KEADAAN BANGUNAN MUSEUM PERUMUSAN NASKAH PROKLAMASI
Gedung yang terletak di Jalan Imam Bonjol No. 1 ini menghadap sebelah Utara. Bangunan didirikan dalam lingkungan yang terencana dengan mencontoh gaya arsitek Eropa, dengan istilah “Art Deco”. Gedung bercat warna putih dan megah ini, diapit oleh Kedutaan Saudi Arabia dan Gereja Santo Paulus. Sedangkan menurut pengukuran terakhir, luas bangunan 1.138.10 M2, dan luas tanahnya 3.914 M2. Dengan demikian, halaman muka dan bagian belakang cukup luas.
Menurut Ny. Satzuki Mishima, keadaan gedung telah sedikit berubah bila dibandingkan saat terjadinya Perumusan Naskah Proklamasi Kemerdekaan Indonesia. Bagian samping kiri  gedung, ditambah dan di bagian sebelah belakang gedung terdapat bangunan baru. Sedangkan di bagian dalam, ada pintu yang ditiadakan dan bekasnya ditutup tembok baru. Begitu pula dengan ruang perumusan yang dulu berfungsi sebagai dapur, telah ditiadakan, sehingga pembagian ruang dapur telah berubah.
Museum Naskah Proklamasi saat masih ditinggali Laksamana Maeda (foto via munasprok.com)
Ruangan yang terdapat di dalam gedung antara lain: sebuah ruang tamu yang besar dengan sebuah serambi kecil di sebelah kiri, ruang makan yang memanjang di bagian kanan dengan tembok yang melengkunf pad aujung belakang dan ruang dapur yang berbentuk persegi empat. Bangunan ini bertingkat, di tingkat atas terdapat beberapa ruangan yang digunakan sebagai ruang tidur. Di samping itu, halaman bagian depan bangunan terdapat sebuag gardu (pos penjagaan) tepatnya disebelah kiri gedung. Sebagai pelengkap, gedung tersebut memiliki beberapa pohon rindang yang menutupi  sebagian gedung. Ny. Satzuki Mishima mengatakan, bahwa ruangan di bawah tanah yang berada di halaman belakang merupakan lubang perlindungan.

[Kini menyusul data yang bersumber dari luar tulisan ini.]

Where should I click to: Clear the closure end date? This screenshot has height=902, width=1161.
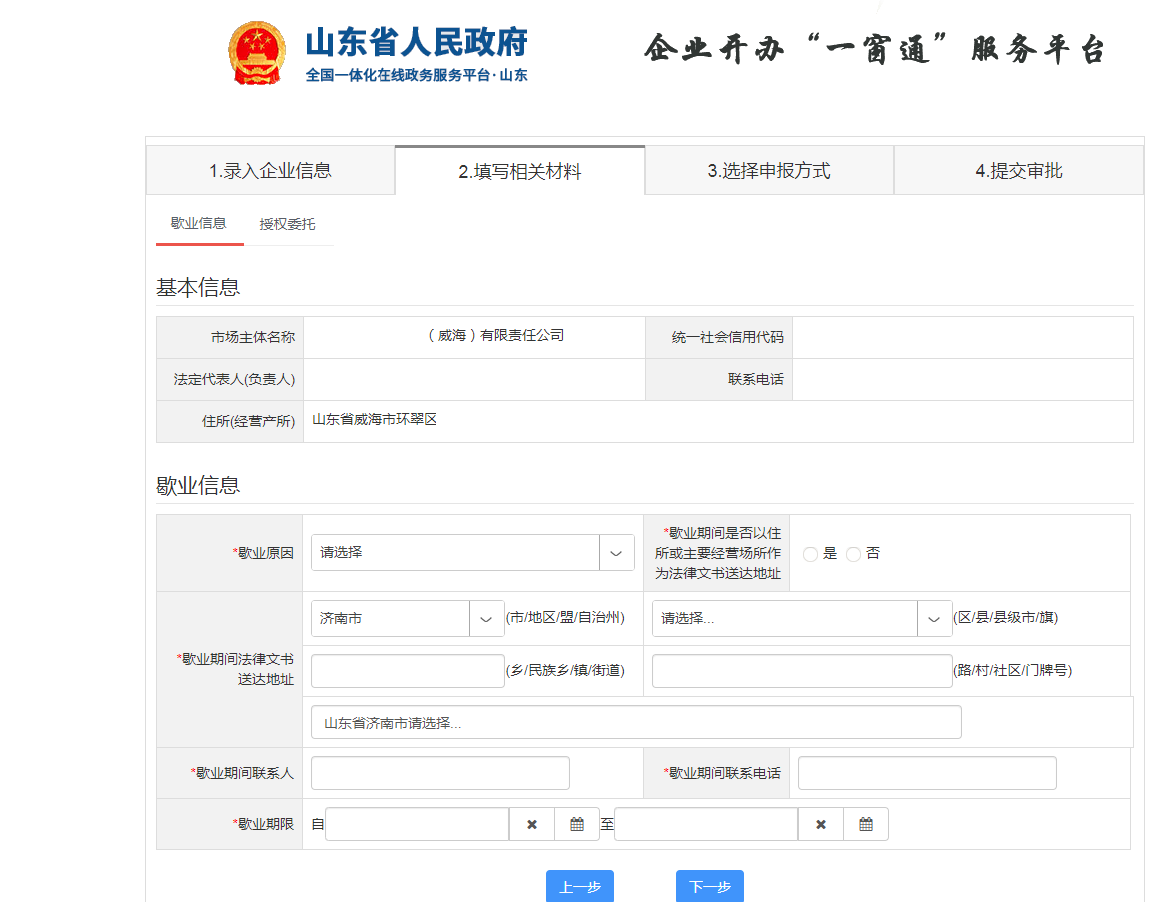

Menurut ingatan Ny. Satzuki Mishima, dahulu dinding luar dan dalam diberi warna kelabu. Sedangkan keadan jendela, masih tetap seperti dulu, dan tiap jendela mempunyai dua jenis jendela yaitu yang terletak di bagian luar berdaun jendela kayu diberi jalusi dan bagian dalam kayu diberi kaca. Sedangkan kayu kusen dan daun jendela diberi politer berwarna coklat tua. Semua jendela dipasangkan dua jenis kain jendela, yaitu pada bagian dalam berwarna biru muda dan bagian dalam diberi virtage berwarna putih yang terbuat dari kain toulle dengan pinggir kain diberi berbiku. Untuk alat penggantung kain jendela, terbuat dari pipa kuning tipis dan diberi gelang untuk dijahitkan pada pinggir atas kain jendela. Selanjutnya, semua pintu dipasang kain pintu berwarna biru muda yang digantungkan pipa kuningan yang bentuknya seperti kain jendela.